Before you return the entries below, strip out the pictures and keep all else exact.

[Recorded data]
..............................
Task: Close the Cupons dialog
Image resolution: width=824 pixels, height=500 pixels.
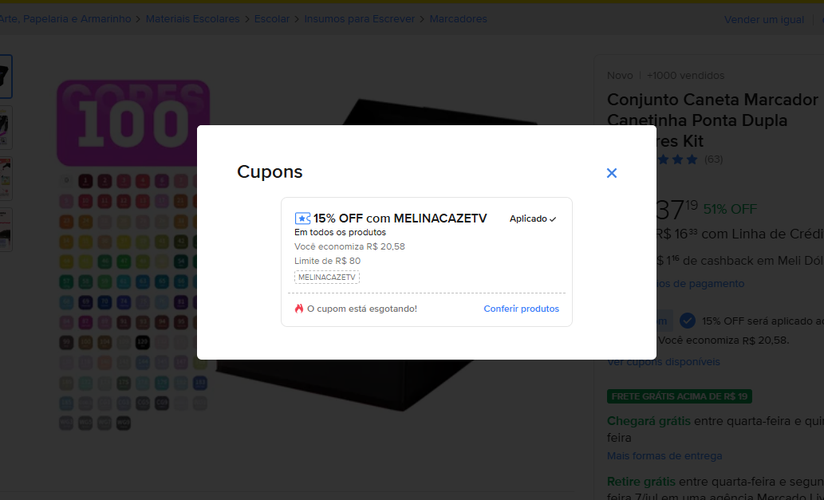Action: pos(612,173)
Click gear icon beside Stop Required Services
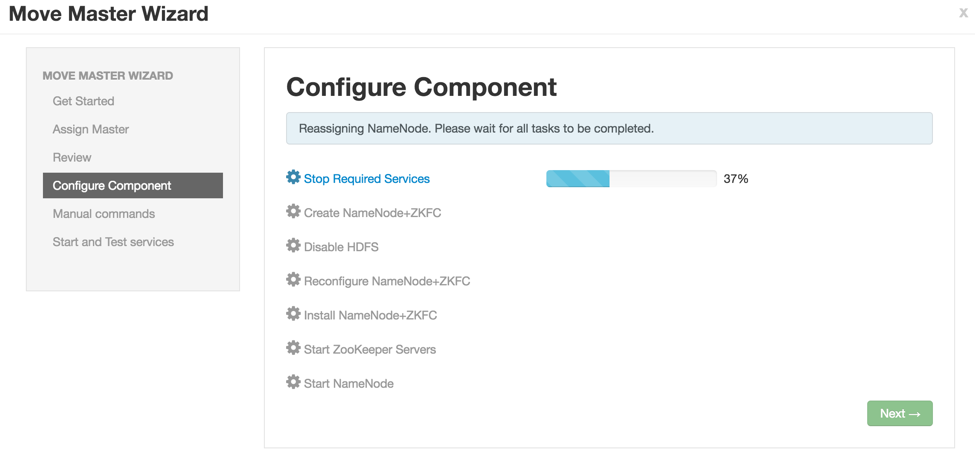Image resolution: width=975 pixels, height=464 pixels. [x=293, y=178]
..............................
◆ EXERCISE RESULT
Task: Close the Cupons dialog
Image resolution: width=824 pixels, height=500 pixels.
Action: pos(612,173)
Click gear icon beside Stop Required Services
Image resolution: width=975 pixels, height=464 pixels. [x=293, y=178]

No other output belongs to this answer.